On November 15, 2018, Ashland announced that it had signed a definitive agreement to sell substantially all of the assets and liabilities of its Composites segment and Intermediates and Solvents facility in Marl, Germany (Marl facility). This expected divestiture represents a strategic shift in Ashland's business and, in accordance with U.S. GAAP, qualified as a discontinued operation. As a result, the operating results and cash flows related to Composites and the Marl facility have been reflected as discontinued operations in the Statements of Consolidated Comprehensive Income (Loss) and Statements of Condensed Consolidated Cash Flows. The assets and liabilities that are to be sold have met the requirements to be classified within the Condensed Consolidated Balance Sheets under a held for sale designation.

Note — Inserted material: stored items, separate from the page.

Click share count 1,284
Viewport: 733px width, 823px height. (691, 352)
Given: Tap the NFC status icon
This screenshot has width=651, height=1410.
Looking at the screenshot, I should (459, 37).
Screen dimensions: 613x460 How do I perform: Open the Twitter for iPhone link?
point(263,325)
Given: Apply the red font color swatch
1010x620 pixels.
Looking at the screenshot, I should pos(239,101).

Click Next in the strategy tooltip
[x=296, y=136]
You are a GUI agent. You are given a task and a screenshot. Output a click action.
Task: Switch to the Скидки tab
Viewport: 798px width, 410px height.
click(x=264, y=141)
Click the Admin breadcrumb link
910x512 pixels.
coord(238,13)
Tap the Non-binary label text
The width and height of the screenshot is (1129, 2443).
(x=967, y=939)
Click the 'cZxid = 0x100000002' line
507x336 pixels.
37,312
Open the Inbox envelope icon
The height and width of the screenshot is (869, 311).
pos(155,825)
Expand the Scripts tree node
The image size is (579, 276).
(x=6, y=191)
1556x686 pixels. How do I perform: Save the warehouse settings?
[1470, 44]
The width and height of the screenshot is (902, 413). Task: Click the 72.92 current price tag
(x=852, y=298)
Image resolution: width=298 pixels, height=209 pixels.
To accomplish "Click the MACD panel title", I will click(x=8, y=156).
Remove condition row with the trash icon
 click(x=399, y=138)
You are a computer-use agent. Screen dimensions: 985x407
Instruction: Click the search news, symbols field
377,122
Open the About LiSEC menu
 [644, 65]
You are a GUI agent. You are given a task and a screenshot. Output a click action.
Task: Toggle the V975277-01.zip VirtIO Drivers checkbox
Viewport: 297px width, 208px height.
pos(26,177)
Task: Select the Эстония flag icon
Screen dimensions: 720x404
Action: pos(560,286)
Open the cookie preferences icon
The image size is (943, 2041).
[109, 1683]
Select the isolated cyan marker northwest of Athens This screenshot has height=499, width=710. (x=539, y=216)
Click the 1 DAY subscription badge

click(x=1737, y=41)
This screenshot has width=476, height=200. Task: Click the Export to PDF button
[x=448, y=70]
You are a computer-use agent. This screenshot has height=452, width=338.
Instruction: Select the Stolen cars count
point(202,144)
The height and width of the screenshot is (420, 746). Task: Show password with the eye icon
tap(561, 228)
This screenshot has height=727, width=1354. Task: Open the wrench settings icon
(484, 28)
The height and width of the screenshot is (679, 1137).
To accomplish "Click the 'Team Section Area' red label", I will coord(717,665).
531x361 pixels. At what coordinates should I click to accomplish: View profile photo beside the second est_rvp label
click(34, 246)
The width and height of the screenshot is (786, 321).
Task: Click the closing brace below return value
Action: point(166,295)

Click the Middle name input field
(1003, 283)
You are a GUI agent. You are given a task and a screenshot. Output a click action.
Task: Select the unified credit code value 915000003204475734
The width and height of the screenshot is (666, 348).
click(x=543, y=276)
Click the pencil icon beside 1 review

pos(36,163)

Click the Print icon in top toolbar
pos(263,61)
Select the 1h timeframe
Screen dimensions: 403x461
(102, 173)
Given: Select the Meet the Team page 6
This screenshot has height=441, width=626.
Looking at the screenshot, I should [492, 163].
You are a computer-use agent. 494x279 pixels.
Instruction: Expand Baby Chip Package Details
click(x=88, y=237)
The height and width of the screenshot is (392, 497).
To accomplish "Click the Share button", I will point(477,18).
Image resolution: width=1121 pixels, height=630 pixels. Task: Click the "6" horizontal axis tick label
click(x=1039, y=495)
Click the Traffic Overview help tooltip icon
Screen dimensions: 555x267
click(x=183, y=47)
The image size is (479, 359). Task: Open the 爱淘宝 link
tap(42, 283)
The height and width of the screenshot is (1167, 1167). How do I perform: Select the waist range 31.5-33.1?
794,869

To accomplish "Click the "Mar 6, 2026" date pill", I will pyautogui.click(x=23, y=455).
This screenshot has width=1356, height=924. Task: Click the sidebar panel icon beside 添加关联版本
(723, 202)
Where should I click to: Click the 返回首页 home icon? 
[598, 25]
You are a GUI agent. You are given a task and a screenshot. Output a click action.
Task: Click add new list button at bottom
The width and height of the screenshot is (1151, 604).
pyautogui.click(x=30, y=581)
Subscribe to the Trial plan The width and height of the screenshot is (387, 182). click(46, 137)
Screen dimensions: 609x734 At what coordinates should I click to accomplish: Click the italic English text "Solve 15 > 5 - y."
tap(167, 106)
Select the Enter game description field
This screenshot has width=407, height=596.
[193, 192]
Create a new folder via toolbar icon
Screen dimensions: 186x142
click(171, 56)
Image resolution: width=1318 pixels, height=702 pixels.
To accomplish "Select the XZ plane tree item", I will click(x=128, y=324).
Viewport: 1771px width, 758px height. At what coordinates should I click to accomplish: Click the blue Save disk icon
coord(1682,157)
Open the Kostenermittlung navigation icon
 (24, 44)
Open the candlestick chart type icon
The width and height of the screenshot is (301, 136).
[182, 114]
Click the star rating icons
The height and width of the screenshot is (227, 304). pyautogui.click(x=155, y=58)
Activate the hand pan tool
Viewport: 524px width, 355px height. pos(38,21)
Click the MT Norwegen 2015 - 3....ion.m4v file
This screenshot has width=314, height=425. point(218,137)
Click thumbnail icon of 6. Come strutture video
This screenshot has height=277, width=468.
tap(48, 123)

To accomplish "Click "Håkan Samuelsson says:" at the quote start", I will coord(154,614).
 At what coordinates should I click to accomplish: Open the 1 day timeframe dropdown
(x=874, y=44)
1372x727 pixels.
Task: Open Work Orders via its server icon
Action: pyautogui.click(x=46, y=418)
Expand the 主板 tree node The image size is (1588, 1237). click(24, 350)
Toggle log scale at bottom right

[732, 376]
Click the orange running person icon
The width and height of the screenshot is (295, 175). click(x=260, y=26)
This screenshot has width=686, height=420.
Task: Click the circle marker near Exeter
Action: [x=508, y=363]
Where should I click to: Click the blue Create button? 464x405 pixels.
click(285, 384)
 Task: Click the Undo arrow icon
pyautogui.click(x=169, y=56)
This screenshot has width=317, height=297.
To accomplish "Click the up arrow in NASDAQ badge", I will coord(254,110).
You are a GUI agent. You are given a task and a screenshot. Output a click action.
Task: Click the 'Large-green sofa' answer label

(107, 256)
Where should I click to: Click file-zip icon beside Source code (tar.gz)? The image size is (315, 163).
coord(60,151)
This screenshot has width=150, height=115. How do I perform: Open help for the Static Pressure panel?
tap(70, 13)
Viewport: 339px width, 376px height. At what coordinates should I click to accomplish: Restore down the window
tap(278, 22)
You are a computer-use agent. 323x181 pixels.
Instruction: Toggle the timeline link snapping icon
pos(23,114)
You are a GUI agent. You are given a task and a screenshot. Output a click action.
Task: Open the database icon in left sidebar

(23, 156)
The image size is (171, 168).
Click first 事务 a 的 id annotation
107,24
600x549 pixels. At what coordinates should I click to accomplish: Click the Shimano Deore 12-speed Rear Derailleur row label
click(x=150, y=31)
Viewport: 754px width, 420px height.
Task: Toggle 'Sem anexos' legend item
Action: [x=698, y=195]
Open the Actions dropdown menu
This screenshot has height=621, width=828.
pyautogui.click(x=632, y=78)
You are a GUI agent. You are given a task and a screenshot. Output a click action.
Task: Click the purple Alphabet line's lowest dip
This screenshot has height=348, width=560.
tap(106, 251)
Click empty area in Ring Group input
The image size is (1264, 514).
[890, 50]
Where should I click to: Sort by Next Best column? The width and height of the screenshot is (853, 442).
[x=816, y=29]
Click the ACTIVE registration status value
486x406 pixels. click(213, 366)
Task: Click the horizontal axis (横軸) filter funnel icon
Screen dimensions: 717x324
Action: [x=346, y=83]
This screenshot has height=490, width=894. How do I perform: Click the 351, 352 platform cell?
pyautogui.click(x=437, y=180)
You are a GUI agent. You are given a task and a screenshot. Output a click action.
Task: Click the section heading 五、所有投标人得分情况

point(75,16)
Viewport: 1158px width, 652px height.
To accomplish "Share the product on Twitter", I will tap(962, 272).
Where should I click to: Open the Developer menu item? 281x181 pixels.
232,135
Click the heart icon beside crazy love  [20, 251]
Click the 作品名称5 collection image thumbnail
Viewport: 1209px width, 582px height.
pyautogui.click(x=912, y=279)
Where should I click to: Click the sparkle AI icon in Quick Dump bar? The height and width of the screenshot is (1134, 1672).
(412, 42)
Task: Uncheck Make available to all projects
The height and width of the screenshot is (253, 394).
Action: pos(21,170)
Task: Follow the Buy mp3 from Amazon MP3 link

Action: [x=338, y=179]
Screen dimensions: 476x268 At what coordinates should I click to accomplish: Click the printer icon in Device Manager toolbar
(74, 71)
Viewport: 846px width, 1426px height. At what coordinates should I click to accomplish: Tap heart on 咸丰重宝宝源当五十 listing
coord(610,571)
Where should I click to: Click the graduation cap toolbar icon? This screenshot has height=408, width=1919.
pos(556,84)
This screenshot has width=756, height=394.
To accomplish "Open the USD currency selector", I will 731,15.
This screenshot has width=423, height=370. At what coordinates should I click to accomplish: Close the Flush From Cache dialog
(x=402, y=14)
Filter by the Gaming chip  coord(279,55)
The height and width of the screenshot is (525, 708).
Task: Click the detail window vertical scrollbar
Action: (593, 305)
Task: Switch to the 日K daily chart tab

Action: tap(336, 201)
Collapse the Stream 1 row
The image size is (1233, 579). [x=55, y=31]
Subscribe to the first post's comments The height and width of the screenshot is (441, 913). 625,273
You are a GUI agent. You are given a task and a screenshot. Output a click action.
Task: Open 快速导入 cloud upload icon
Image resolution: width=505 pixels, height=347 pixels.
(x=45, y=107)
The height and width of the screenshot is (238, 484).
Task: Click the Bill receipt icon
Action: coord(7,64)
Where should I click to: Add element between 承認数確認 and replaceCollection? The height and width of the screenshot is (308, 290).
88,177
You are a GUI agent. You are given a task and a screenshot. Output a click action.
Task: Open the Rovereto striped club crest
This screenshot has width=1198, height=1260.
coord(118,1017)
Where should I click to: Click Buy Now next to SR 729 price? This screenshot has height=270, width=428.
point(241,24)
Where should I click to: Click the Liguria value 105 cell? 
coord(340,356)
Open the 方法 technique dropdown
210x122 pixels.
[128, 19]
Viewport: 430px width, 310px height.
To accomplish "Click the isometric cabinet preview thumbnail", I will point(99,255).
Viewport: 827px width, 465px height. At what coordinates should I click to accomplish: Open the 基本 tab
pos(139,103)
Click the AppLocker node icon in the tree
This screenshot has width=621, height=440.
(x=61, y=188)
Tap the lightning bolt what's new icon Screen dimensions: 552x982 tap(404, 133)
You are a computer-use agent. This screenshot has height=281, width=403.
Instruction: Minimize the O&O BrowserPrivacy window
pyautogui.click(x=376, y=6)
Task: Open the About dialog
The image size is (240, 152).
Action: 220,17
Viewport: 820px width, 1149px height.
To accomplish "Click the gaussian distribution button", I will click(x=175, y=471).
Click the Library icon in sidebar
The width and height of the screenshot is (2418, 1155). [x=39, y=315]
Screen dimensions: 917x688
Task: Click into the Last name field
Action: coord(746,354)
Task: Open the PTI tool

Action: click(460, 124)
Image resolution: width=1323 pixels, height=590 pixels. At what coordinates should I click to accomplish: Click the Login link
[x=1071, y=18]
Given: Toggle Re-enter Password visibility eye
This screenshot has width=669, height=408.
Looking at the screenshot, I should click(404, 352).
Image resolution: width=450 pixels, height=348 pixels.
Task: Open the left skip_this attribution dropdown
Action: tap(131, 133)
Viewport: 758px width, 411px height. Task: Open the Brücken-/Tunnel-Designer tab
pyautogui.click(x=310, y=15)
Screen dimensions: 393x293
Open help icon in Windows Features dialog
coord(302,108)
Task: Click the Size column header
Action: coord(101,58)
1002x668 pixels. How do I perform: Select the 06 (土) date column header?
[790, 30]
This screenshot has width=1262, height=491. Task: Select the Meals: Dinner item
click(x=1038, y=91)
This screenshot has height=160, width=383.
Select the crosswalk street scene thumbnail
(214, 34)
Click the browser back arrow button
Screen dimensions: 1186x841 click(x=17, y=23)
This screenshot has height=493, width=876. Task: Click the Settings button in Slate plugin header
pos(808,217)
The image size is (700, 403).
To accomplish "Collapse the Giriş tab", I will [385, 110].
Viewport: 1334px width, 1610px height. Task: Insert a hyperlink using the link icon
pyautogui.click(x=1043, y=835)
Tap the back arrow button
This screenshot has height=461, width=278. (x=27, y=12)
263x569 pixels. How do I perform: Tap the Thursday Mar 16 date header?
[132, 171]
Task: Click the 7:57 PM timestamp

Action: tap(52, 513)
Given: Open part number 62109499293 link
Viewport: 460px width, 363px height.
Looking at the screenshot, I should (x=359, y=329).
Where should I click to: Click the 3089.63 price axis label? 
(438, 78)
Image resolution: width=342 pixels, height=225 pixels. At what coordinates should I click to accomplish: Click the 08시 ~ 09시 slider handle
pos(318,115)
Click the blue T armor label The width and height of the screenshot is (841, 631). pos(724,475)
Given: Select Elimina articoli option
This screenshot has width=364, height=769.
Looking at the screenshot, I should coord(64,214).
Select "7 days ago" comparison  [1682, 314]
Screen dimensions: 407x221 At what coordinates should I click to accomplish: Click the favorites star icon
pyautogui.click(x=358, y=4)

See Notes B and C for additional information on this expected divestiture.
As a result of classifying the Composites reporting segment as a discontinued operation, Ashland is now comprised of two reportable segments: Specialty Ingredients and Intermediates and Solvents. The financial information reported for Intermediates and Solvents excludes the activity from the Marl facility due to the expected divestiture.
Use of estimates, risks and uncertainties
The preparation of Ashland’s Condensed Consolidated Financial Statements in conformity with U.S. GAAP requires management to make estimates and assumptions that affect the reported amounts of assets, liabilities, revenues and expenses, and the disclosures of contingent assets and liabilities. Significant items that are subject to such estimates and assumptions include, but are not limited to, long-lived assets (including goodwill and other intangible assets), income taxes and liabilities and receivables associated with asbestos litigation and environmental remediation. Although management bases its estimates on historical experience and various other assumptions that are believed to be reasonable under the circumstances, actual results could differ significantly from the estimates under different assumptions or conditions.
Ashland’s results are affected by domestic and international economic, political, legislative, regulatory and legal actions. Economic conditions, such as recessionary trends, inflation, interest and monetary exchange rates, government fiscal policies and changes in the prices of certain key raw materials, can have a significant effect on operations. While Ashland maintains reserves for anticipated liabilities and carries various levels of insurance, Ashland could be affected by civil, criminal, regulatory or administrative actions, claims or proceedings relating to asbestos, environmental remediation or other matters.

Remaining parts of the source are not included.